#### ENTRIES SUPPLIED:
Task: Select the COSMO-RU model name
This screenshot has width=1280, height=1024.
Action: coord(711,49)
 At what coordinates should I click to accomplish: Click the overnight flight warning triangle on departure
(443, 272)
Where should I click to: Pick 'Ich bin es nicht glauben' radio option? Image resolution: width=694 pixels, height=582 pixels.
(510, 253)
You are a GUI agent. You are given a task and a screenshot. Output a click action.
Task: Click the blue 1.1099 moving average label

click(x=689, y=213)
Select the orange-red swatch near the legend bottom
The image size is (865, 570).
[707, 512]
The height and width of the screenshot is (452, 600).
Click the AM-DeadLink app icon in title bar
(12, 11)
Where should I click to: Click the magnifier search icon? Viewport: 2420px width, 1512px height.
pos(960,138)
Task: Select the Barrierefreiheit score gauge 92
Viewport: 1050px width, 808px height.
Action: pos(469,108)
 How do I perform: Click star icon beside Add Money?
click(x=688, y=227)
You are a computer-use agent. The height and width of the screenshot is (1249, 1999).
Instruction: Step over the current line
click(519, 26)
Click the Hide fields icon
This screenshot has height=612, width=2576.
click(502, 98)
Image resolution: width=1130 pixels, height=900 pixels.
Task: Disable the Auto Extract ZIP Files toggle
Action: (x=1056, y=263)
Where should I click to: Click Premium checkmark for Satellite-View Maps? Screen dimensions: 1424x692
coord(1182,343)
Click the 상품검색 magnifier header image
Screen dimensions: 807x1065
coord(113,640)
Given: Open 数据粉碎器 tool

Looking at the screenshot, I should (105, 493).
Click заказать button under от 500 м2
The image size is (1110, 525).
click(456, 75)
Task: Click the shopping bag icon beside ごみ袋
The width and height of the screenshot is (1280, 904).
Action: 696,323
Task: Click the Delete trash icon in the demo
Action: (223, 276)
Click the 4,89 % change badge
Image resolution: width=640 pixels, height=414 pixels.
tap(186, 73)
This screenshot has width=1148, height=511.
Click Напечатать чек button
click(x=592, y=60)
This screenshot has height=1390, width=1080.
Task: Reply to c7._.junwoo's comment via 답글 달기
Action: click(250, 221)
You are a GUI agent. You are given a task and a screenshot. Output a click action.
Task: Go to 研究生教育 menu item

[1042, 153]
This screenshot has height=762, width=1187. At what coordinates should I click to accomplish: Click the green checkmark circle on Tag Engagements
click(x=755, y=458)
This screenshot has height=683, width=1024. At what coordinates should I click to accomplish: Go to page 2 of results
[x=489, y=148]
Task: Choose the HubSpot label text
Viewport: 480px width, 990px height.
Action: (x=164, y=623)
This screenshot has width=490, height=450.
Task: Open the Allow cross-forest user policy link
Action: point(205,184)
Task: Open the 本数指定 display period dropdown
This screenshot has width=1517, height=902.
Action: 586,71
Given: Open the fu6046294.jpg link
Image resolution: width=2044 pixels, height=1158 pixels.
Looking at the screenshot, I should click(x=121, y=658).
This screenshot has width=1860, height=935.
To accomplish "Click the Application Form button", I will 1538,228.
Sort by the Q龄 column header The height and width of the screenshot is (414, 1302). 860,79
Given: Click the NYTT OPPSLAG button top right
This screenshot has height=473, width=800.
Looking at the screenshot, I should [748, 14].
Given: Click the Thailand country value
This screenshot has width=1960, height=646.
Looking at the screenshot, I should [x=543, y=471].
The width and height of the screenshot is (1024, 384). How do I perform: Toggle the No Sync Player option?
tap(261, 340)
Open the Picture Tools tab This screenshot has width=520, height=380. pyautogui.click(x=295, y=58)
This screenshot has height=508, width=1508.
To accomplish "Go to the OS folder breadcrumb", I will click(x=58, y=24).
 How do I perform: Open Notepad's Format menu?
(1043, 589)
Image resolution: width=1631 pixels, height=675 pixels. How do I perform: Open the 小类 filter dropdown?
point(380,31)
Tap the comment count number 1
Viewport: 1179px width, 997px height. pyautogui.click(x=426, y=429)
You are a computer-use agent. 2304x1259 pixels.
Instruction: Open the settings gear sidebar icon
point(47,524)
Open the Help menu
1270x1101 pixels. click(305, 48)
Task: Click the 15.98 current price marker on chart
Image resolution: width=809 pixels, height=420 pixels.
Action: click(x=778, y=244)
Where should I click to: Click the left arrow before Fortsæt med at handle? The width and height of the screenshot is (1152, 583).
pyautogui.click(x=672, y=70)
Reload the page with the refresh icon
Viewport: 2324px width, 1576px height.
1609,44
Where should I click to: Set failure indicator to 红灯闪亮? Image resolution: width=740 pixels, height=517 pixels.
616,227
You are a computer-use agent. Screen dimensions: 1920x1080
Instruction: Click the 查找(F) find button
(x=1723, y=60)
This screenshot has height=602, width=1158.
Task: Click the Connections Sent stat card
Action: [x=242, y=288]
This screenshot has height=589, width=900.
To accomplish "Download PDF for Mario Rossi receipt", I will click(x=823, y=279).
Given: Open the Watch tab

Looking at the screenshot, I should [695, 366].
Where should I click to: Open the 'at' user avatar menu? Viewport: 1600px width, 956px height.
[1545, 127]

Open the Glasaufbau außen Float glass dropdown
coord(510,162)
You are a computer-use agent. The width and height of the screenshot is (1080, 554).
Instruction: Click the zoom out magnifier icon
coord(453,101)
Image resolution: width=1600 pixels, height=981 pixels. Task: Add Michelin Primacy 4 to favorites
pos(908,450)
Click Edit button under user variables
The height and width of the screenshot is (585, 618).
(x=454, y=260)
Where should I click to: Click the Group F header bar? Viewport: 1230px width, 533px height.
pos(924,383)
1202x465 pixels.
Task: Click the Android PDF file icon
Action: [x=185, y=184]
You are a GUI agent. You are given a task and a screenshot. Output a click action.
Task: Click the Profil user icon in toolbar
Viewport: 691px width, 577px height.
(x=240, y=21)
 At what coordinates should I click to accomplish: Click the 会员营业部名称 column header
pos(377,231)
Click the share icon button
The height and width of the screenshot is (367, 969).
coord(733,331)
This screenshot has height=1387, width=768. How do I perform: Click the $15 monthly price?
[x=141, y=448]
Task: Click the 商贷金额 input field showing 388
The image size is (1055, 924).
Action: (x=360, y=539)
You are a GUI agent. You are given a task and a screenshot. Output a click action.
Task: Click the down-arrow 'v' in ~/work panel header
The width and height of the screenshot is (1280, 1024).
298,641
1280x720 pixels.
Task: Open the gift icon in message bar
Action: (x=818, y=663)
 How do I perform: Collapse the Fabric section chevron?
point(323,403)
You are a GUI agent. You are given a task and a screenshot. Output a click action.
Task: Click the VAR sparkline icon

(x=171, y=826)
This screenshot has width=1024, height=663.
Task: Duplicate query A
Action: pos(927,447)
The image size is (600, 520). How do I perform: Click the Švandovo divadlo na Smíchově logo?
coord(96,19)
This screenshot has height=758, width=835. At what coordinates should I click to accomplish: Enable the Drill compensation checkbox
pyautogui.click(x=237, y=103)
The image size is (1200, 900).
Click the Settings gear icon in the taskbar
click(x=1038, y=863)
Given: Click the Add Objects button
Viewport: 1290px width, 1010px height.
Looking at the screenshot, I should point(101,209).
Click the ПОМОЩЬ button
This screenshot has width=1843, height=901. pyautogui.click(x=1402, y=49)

#### DIRECTION:
Copy the listing above line for line, without changing anything.

#### RESPONSE:
Task: Select the COSMO-RU model name
This screenshot has width=1280, height=1024.
Action: coord(711,49)
 At what coordinates should I click to accomplish: Click the overnight flight warning triangle on departure
(443, 272)
Where should I click to: Pick 'Ich bin es nicht glauben' radio option? Image resolution: width=694 pixels, height=582 pixels.
(510, 253)
You are a GUI agent. You are given a task and a screenshot. Output a click action.
Task: Click the blue 1.1099 moving average label

click(x=689, y=213)
Select the orange-red swatch near the legend bottom
The image size is (865, 570).
[707, 512]
The height and width of the screenshot is (452, 600).
Click the AM-DeadLink app icon in title bar
(12, 11)
Where should I click to: Click the magnifier search icon? Viewport: 2420px width, 1512px height.
pos(960,138)
Task: Select the Barrierefreiheit score gauge 92
Viewport: 1050px width, 808px height.
Action: pos(469,108)
 How do I perform: Click star icon beside Add Money?
click(x=688, y=227)
You are a computer-use agent. The height and width of the screenshot is (1249, 1999).
Instruction: Step over the current line
click(519, 26)
Click the Hide fields icon
This screenshot has height=612, width=2576.
click(502, 98)
Image resolution: width=1130 pixels, height=900 pixels.
Task: Disable the Auto Extract ZIP Files toggle
Action: (x=1056, y=263)
Where should I click to: Click Premium checkmark for Satellite-View Maps? Screen dimensions: 1424x692
coord(1182,343)
Click the 상품검색 magnifier header image
Screen dimensions: 807x1065
coord(113,640)
Given: Open 数据粉碎器 tool

Looking at the screenshot, I should (105, 493).
Click заказать button under от 500 м2
The image size is (1110, 525).
click(456, 75)
Task: Click the shopping bag icon beside ごみ袋
The width and height of the screenshot is (1280, 904).
Action: 696,323
Task: Click the Delete trash icon in the demo
Action: (223, 276)
Click the 4,89 % change badge
Image resolution: width=640 pixels, height=414 pixels.
tap(186, 73)
This screenshot has width=1148, height=511.
Click Напечатать чек button
click(x=592, y=60)
This screenshot has height=1390, width=1080.
Task: Reply to c7._.junwoo's comment via 답글 달기
Action: click(250, 221)
You are a GUI agent. You are given a task and a screenshot. Output a click action.
Task: Go to 研究生教育 menu item

[1042, 153]
This screenshot has height=762, width=1187. At what coordinates should I click to accomplish: Click the green checkmark circle on Tag Engagements
click(x=755, y=458)
This screenshot has height=683, width=1024. At what coordinates should I click to accomplish: Go to page 2 of results
[x=489, y=148]
Task: Choose the HubSpot label text
Viewport: 480px width, 990px height.
Action: (x=164, y=623)
This screenshot has width=490, height=450.
Task: Open the Allow cross-forest user policy link
Action: point(205,184)
Task: Open the 本数指定 display period dropdown
This screenshot has width=1517, height=902.
Action: 586,71
Given: Open the fu6046294.jpg link
Image resolution: width=2044 pixels, height=1158 pixels.
Looking at the screenshot, I should click(x=121, y=658).
This screenshot has width=1860, height=935.
To accomplish "Click the Application Form button", I will 1538,228.
Sort by the Q龄 column header The height and width of the screenshot is (414, 1302). 860,79
Given: Click the NYTT OPPSLAG button top right
This screenshot has height=473, width=800.
Looking at the screenshot, I should [748, 14].
Given: Click the Thailand country value
This screenshot has width=1960, height=646.
Looking at the screenshot, I should [x=543, y=471].
The width and height of the screenshot is (1024, 384). How do I perform: Toggle the No Sync Player option?
tap(261, 340)
Open the Picture Tools tab This screenshot has width=520, height=380. pyautogui.click(x=295, y=58)
This screenshot has height=508, width=1508.
To accomplish "Go to the OS folder breadcrumb", I will click(x=58, y=24).
 How do I perform: Open Notepad's Format menu?
(1043, 589)
Image resolution: width=1631 pixels, height=675 pixels. How do I perform: Open the 小类 filter dropdown?
point(380,31)
Tap the comment count number 1
Viewport: 1179px width, 997px height. pyautogui.click(x=426, y=429)
You are a computer-use agent. 2304x1259 pixels.
Instruction: Open the settings gear sidebar icon
point(47,524)
Open the Help menu
1270x1101 pixels. click(305, 48)
Task: Click the 15.98 current price marker on chart
Image resolution: width=809 pixels, height=420 pixels.
Action: click(x=778, y=244)
Where should I click to: Click the left arrow before Fortsæt med at handle? The width and height of the screenshot is (1152, 583).
pyautogui.click(x=672, y=70)
Reload the page with the refresh icon
Viewport: 2324px width, 1576px height.
1609,44
Where should I click to: Set failure indicator to 红灯闪亮? Image resolution: width=740 pixels, height=517 pixels.
616,227
You are a computer-use agent. Screen dimensions: 1920x1080
Instruction: Click the 查找(F) find button
(x=1723, y=60)
This screenshot has height=602, width=1158.
Task: Click the Connections Sent stat card
Action: [x=242, y=288]
This screenshot has height=589, width=900.
To accomplish "Download PDF for Mario Rossi receipt", I will click(x=823, y=279).
Given: Open the Watch tab

Looking at the screenshot, I should [695, 366].
Where should I click to: Open the 'at' user avatar menu? Viewport: 1600px width, 956px height.
[1545, 127]

Open the Glasaufbau außen Float glass dropdown
coord(510,162)
You are a computer-use agent. The width and height of the screenshot is (1080, 554).
Instruction: Click the zoom out magnifier icon
coord(453,101)
Image resolution: width=1600 pixels, height=981 pixels. Task: Add Michelin Primacy 4 to favorites
pos(908,450)
Click Edit button under user variables
The height and width of the screenshot is (585, 618).
(x=454, y=260)
Where should I click to: Click the Group F header bar? Viewport: 1230px width, 533px height.
pos(924,383)
1202x465 pixels.
Task: Click the Android PDF file icon
Action: [x=185, y=184]
You are a GUI agent. You are given a task and a screenshot. Output a click action.
Task: Click the Profil user icon in toolbar
Viewport: 691px width, 577px height.
(x=240, y=21)
 At what coordinates should I click to accomplish: Click the 会员营业部名称 column header
pos(377,231)
Click the share icon button
The height and width of the screenshot is (367, 969).
coord(733,331)
This screenshot has height=1387, width=768. How do I perform: Click the $15 monthly price?
[x=141, y=448]
Task: Click the 商贷金额 input field showing 388
The image size is (1055, 924).
Action: (x=360, y=539)
You are a GUI agent. You are given a task and a screenshot. Output a click action.
Task: Click the down-arrow 'v' in ~/work panel header
The width and height of the screenshot is (1280, 1024).
298,641
1280x720 pixels.
Task: Open the gift icon in message bar
Action: (x=818, y=663)
 How do I perform: Collapse the Fabric section chevron?
point(323,403)
You are a GUI agent. You are given a task and a screenshot. Output a click action.
Task: Click the VAR sparkline icon

(x=171, y=826)
This screenshot has width=1024, height=663.
Task: Duplicate query A
Action: pos(927,447)
The image size is (600, 520). How do I perform: Click the Švandovo divadlo na Smíchově logo?
coord(96,19)
This screenshot has height=758, width=835. At what coordinates should I click to accomplish: Enable the Drill compensation checkbox
pyautogui.click(x=237, y=103)
The image size is (1200, 900).
Click the Settings gear icon in the taskbar
click(x=1038, y=863)
Given: Click the Add Objects button
Viewport: 1290px width, 1010px height.
Looking at the screenshot, I should point(101,209).
Click the ПОМОЩЬ button
This screenshot has width=1843, height=901. pyautogui.click(x=1402, y=49)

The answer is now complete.